God commanded His angel not to strike Jerusalem. David saw the angel of the Lord and said, “Behold, I have sinned, and I have done wickedly. But these sheep, what have they done? Please let your hand be against me and against my father’s house.” (2 Sam 24:17) Through David’s sin, judgment befell the people of Israel. Here, we are reminded of Adam, by whose sin judgment came to all men. Though sinful and imperfect, David mediated for the people of Israel. This points us to Christ, the perfect and sinless Messiah, who intercedes for God’s people that the wrath of God may not befall them.
David was then commanded by God, through prophet Gad, to build an altar on the threshing floor of Araunah the Jebusite so that the plague could be averted. He declined Araunah’s offer of giving the threshing floor and oxen for sacrifice as a gift, saying that he would not offer to God a sacrifice that hadn’t cost him. He paid 50 shekels for the piece. Christ went to an even greater extent than David. He paid for our sins using his own body and life. “And David built there an altar to the Lord and offered burnt offerings and peace offerings. So the Lord responded to the plea for the land, and the plague was averted from Israel.” – 2 Sam 24:25 Christ offered His own body as a sacrifice for our sins so that all who believe Him can be spared from the wrath of God.
Later, God ordered Solomon to build the temple of Jerusalem in the same place that David had offered a burnt sacrifice. (1 Chronicles 22:1) The temple symbolized God’s presence among His people. It was not only a place of worship but also the place where atonement for sins was made through the sacrifice of animals. The priests served in the temple by acting as mediators between God and man. The temple was an embodiment of ‘the gospel’ to the people of the old testament. It was the solution that God offered for their escape from sin and eternal damnation.
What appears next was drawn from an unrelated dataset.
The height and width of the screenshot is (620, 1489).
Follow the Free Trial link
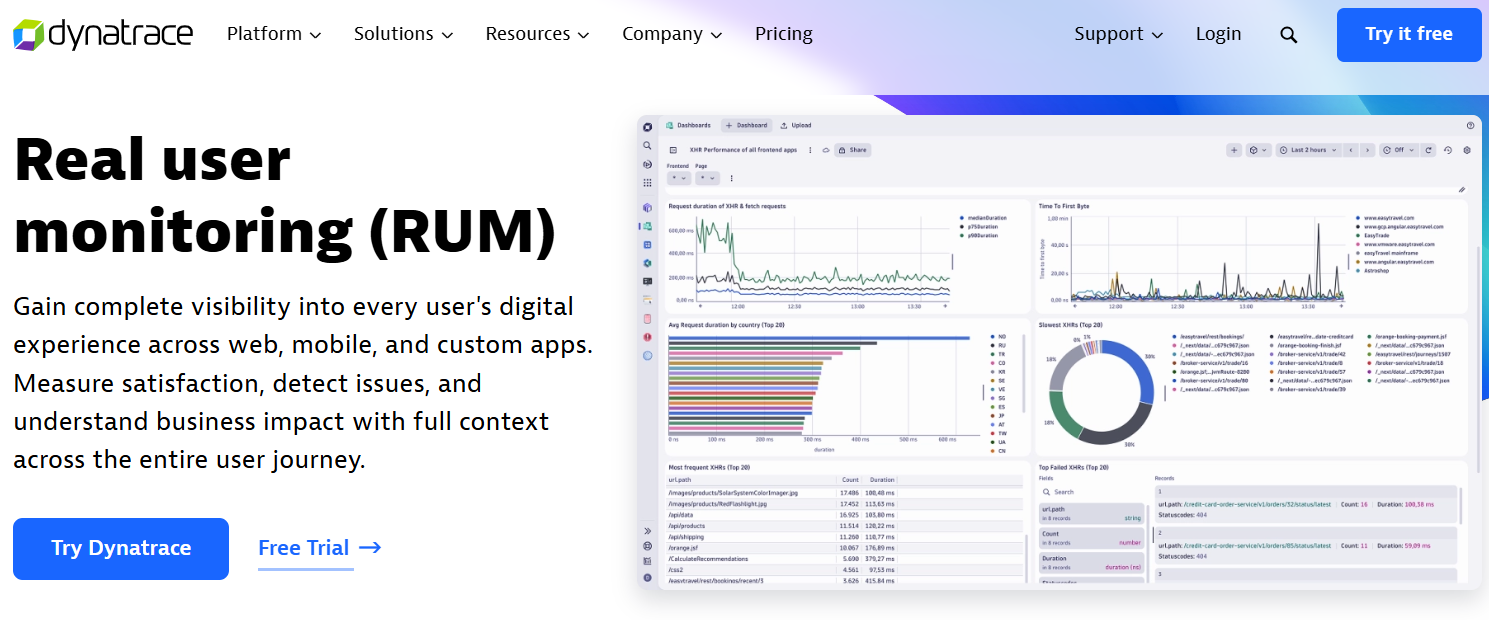[305, 548]
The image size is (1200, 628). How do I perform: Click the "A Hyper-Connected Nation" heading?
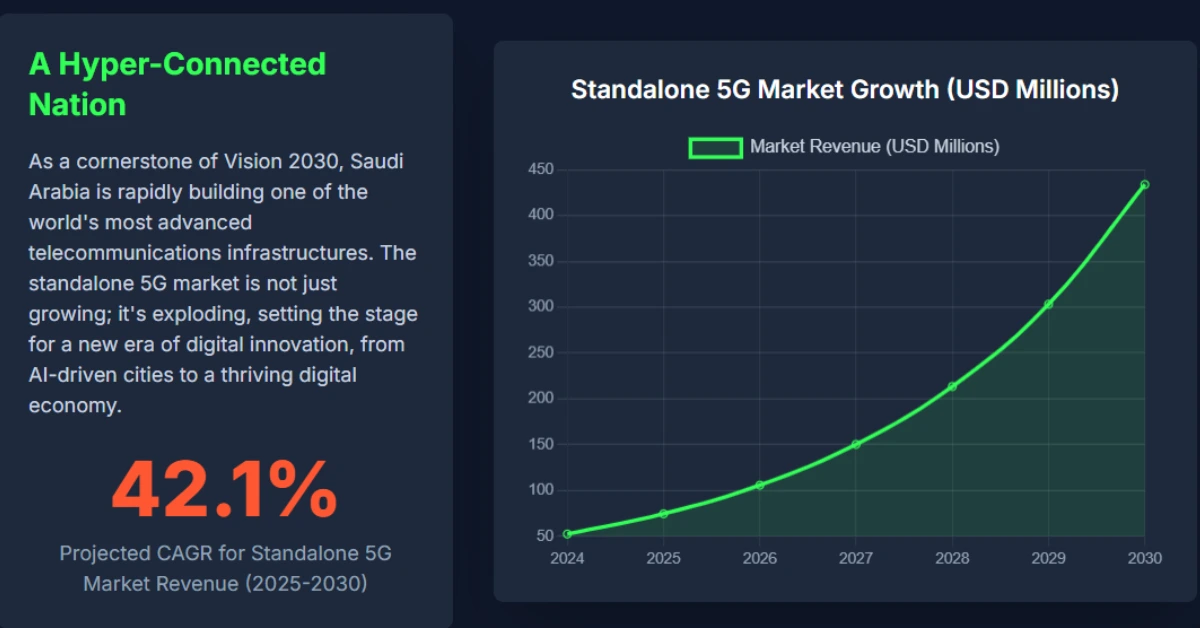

In Christ the work of redemption is complete. He is the temple; unlike the Israelites who worshiped at the temple in Jerusalem, He is our place of worship, God with us and among us, and therefore we can worship Him any time and anywhere. He commands that we worship in truth and spirit. (John 4: 23-24) He is the sacrifice; He is the lamb that was slain for the atonement of our sins. (John 1:29) He is the High Priest; unlike the priests of the old testament who had to offer sacrifices of atonement every year, Christ entered the holy of holies once and for all. Praise God that through Christ, God provided an escape from our sin and we have obtained access to God. (Hebrews 9:12)
Unfortunately, the blessings of redemption do not apply to many because they have not turned away from sin and trusted in Christ, to their own souls’ peril. If you are one of them, I pray that by the Holy Spirit’s help you will call on the name of Jesus, ask for forgiveness of your sins, and trust in His complete work of redemption for your salvation. Amen
Such a humbling reminder that Christ should pay the penalty for our sin and that righteousness should be imputed on us!
Thank you!
A humbling reminder indeed! We are debtors to grace and we owe our worship to God for His saving grace.